======== Data supplied
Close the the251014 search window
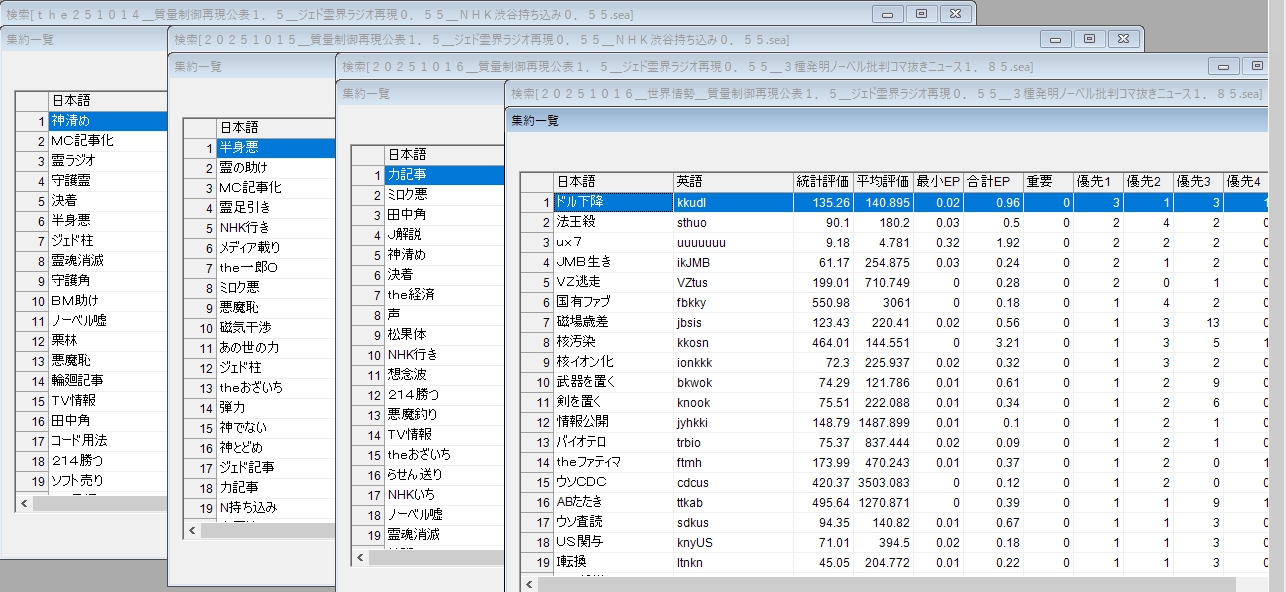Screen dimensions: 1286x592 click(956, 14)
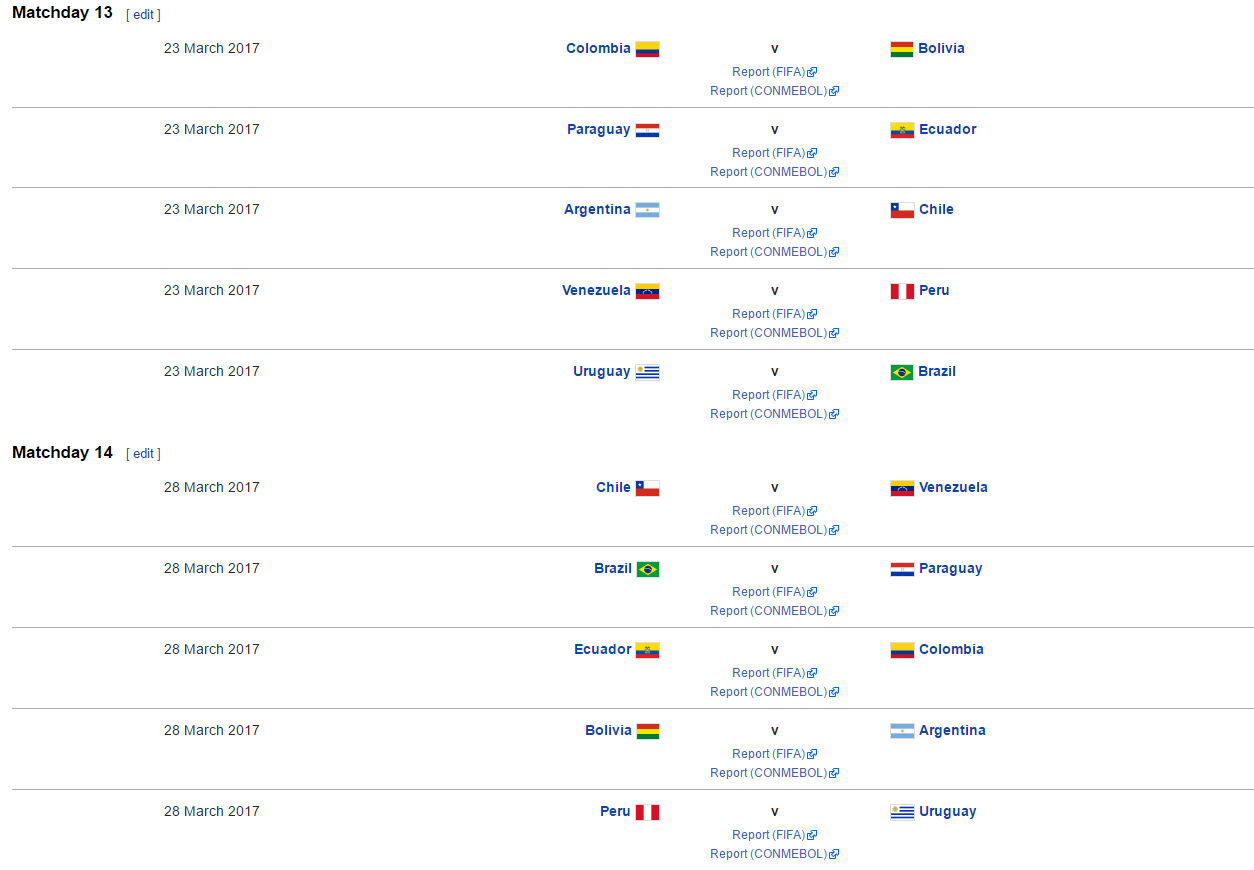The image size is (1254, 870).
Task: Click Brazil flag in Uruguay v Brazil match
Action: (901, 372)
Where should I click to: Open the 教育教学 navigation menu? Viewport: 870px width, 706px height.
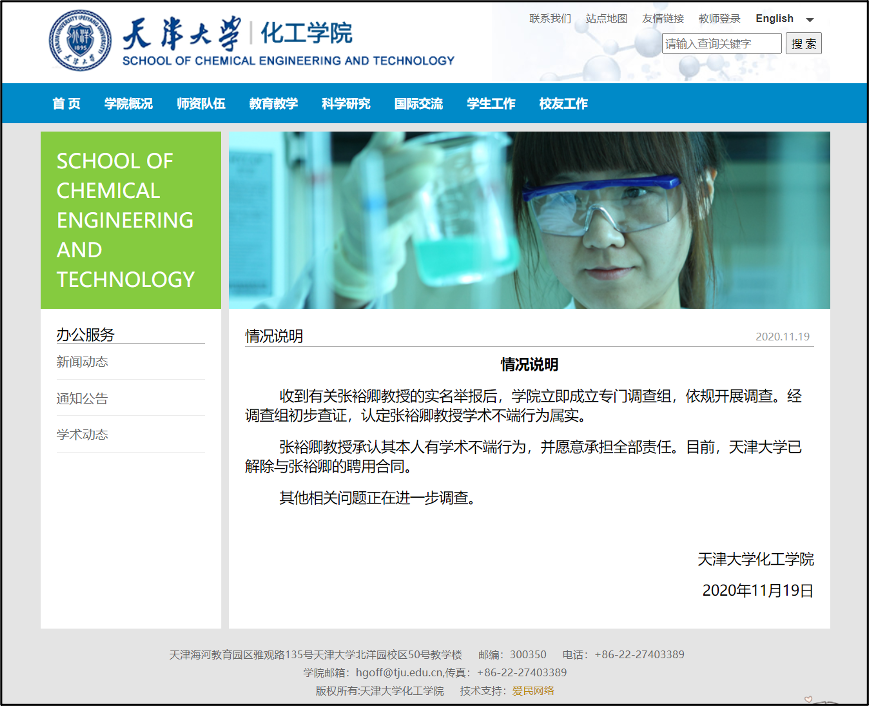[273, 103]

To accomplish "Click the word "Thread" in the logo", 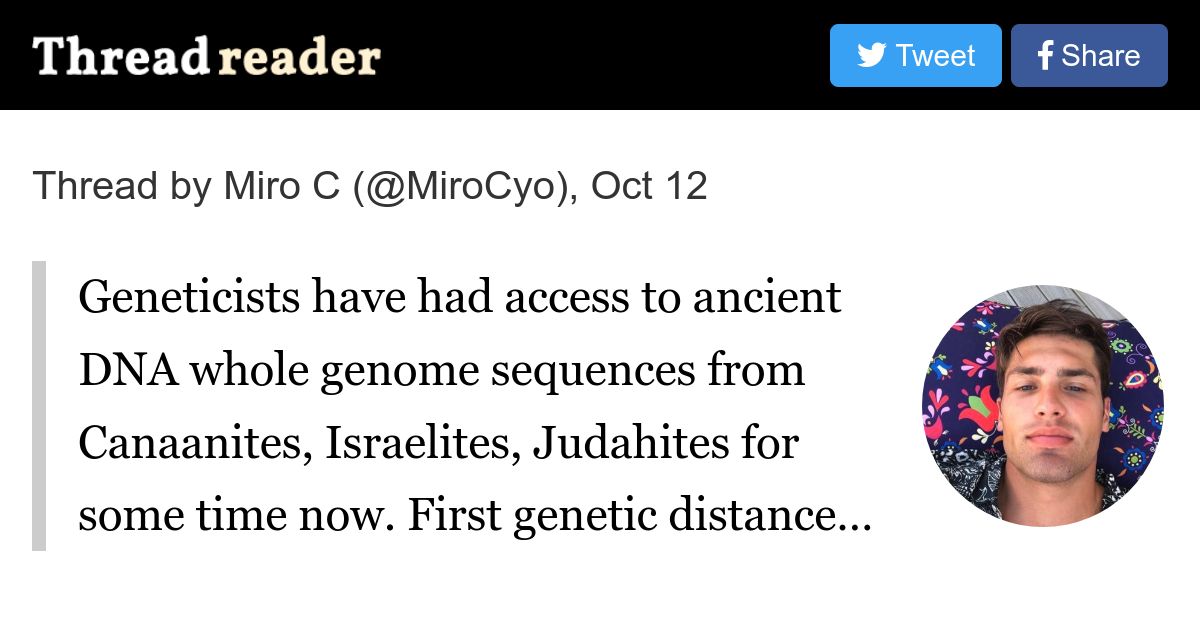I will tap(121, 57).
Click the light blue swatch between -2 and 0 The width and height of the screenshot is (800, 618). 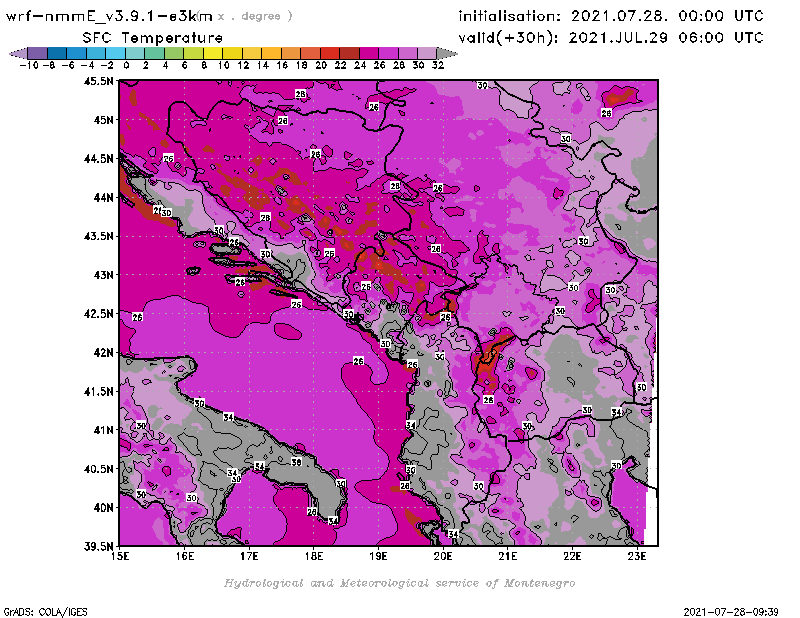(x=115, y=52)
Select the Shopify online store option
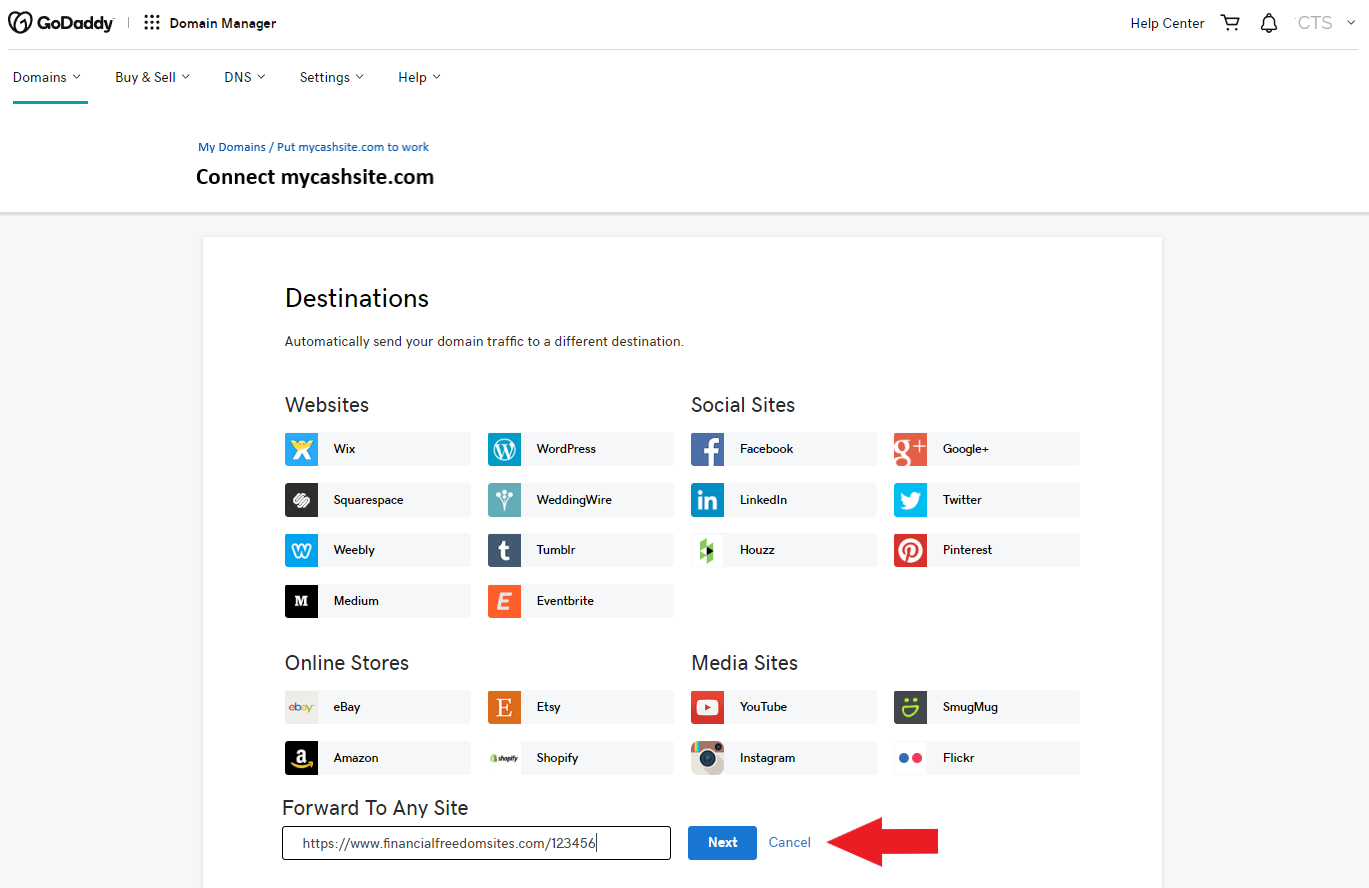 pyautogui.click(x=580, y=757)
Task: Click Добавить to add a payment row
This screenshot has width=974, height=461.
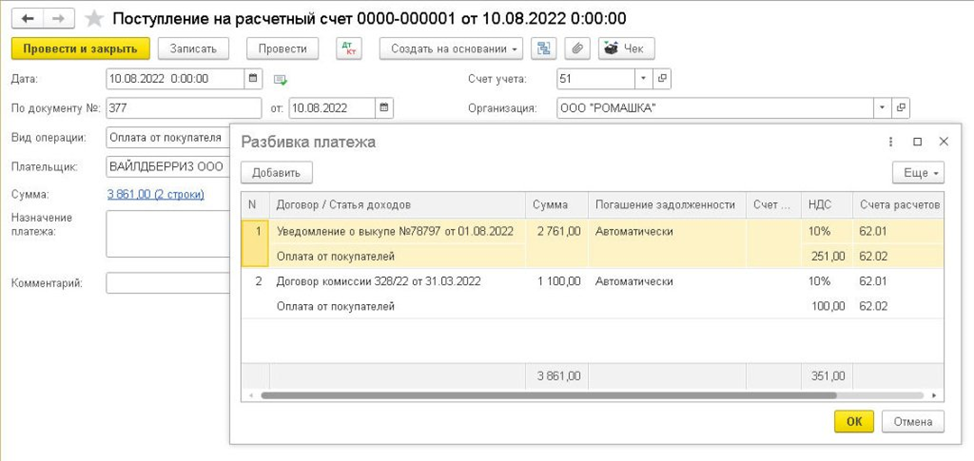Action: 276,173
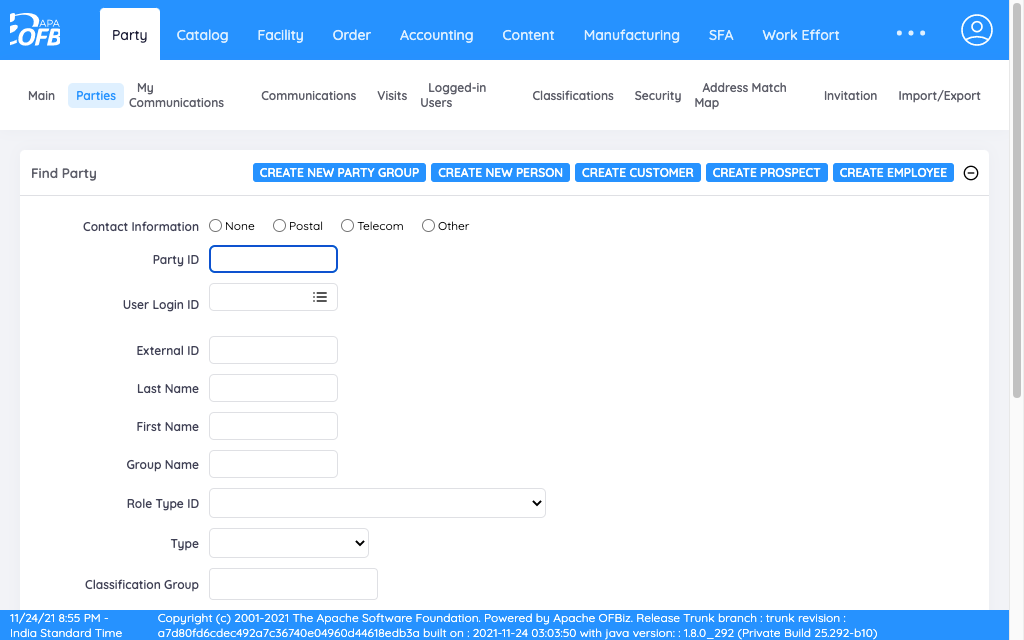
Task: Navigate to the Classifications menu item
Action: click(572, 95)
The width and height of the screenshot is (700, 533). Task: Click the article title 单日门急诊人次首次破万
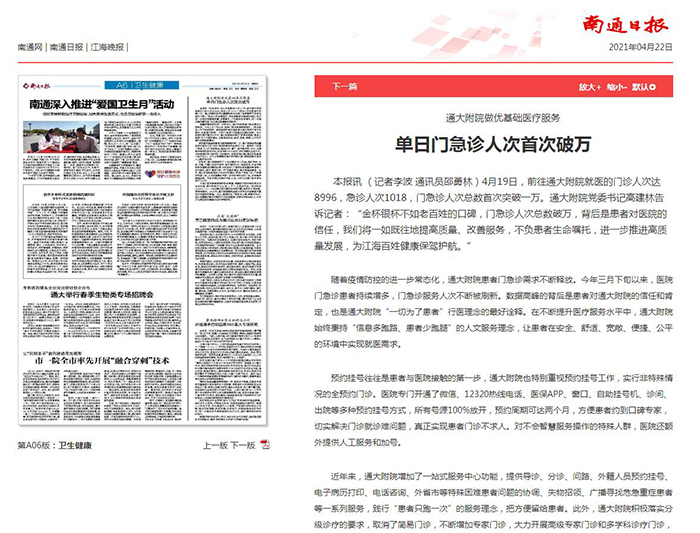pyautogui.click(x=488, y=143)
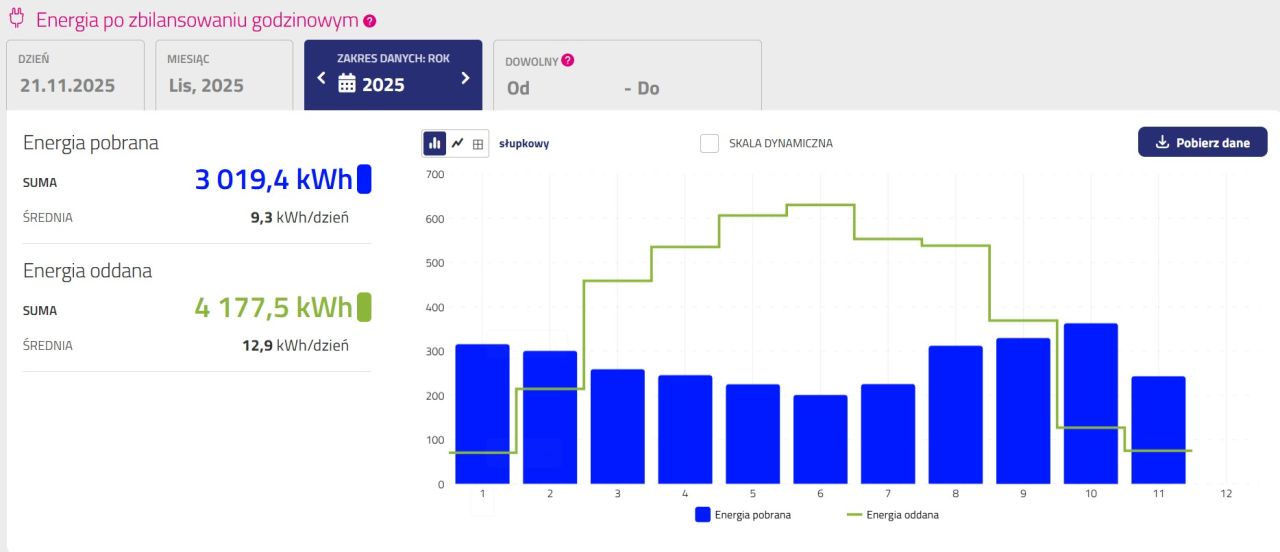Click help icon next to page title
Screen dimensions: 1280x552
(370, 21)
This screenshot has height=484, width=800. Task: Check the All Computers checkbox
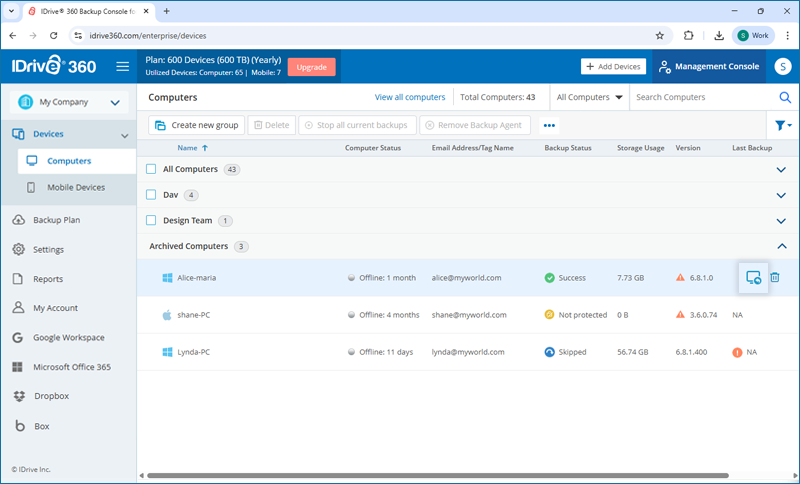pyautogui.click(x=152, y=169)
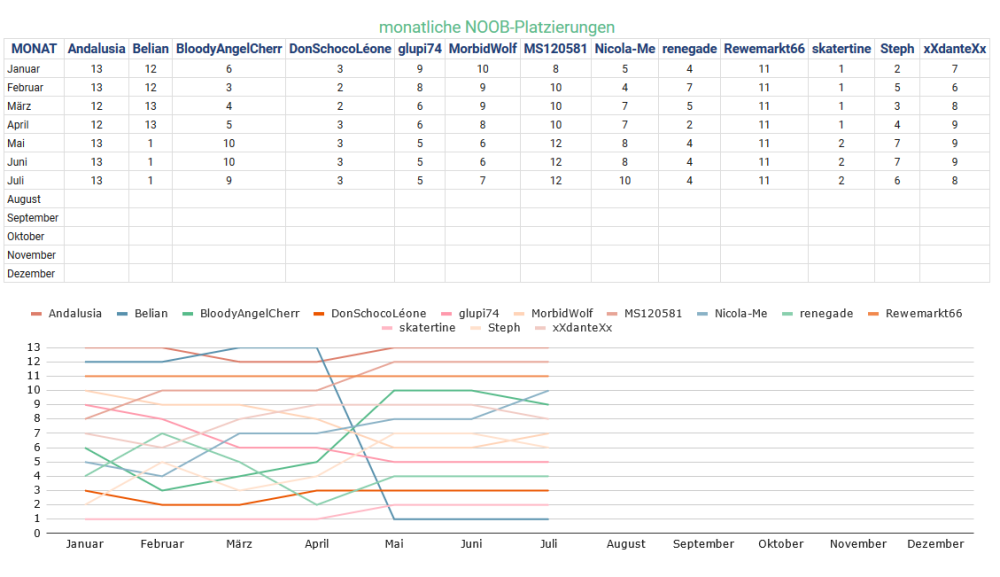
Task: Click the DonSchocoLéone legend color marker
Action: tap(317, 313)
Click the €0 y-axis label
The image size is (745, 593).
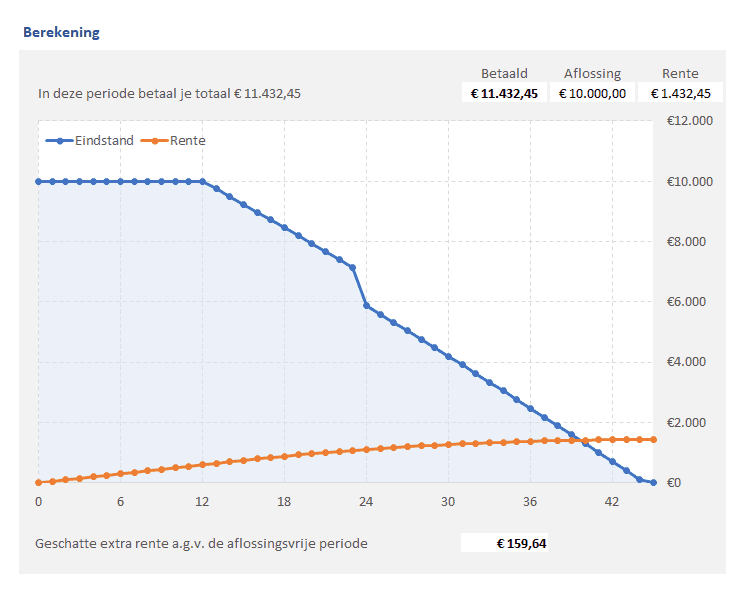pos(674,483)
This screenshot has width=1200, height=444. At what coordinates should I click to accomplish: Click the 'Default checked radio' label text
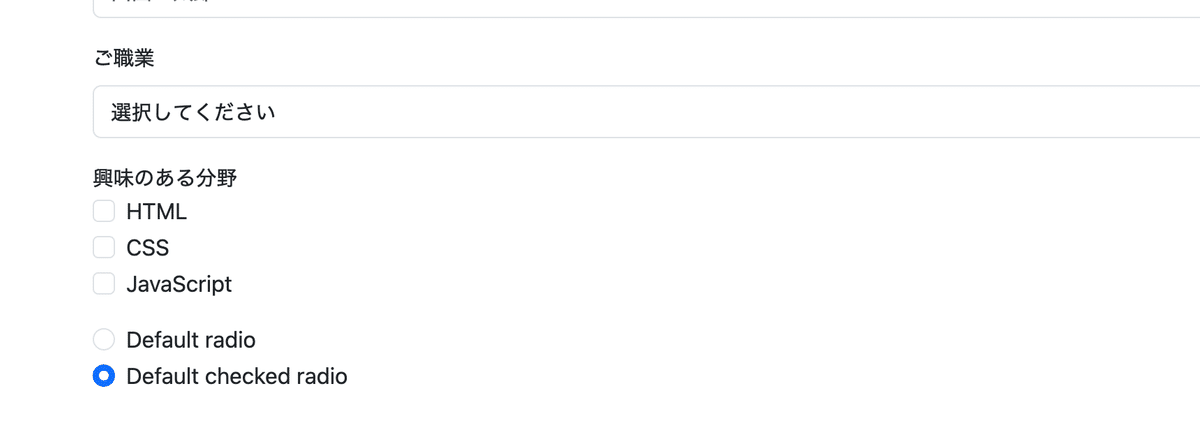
================
*Work to complete:* Scan the entries above for the string "label" and copy each line that contains it.

*Answer for this exercise:*
Click the €0 y-axis label
This screenshot has width=1200, height=444. At what coordinates should I click to accomplish: Click the 'Default checked radio' label text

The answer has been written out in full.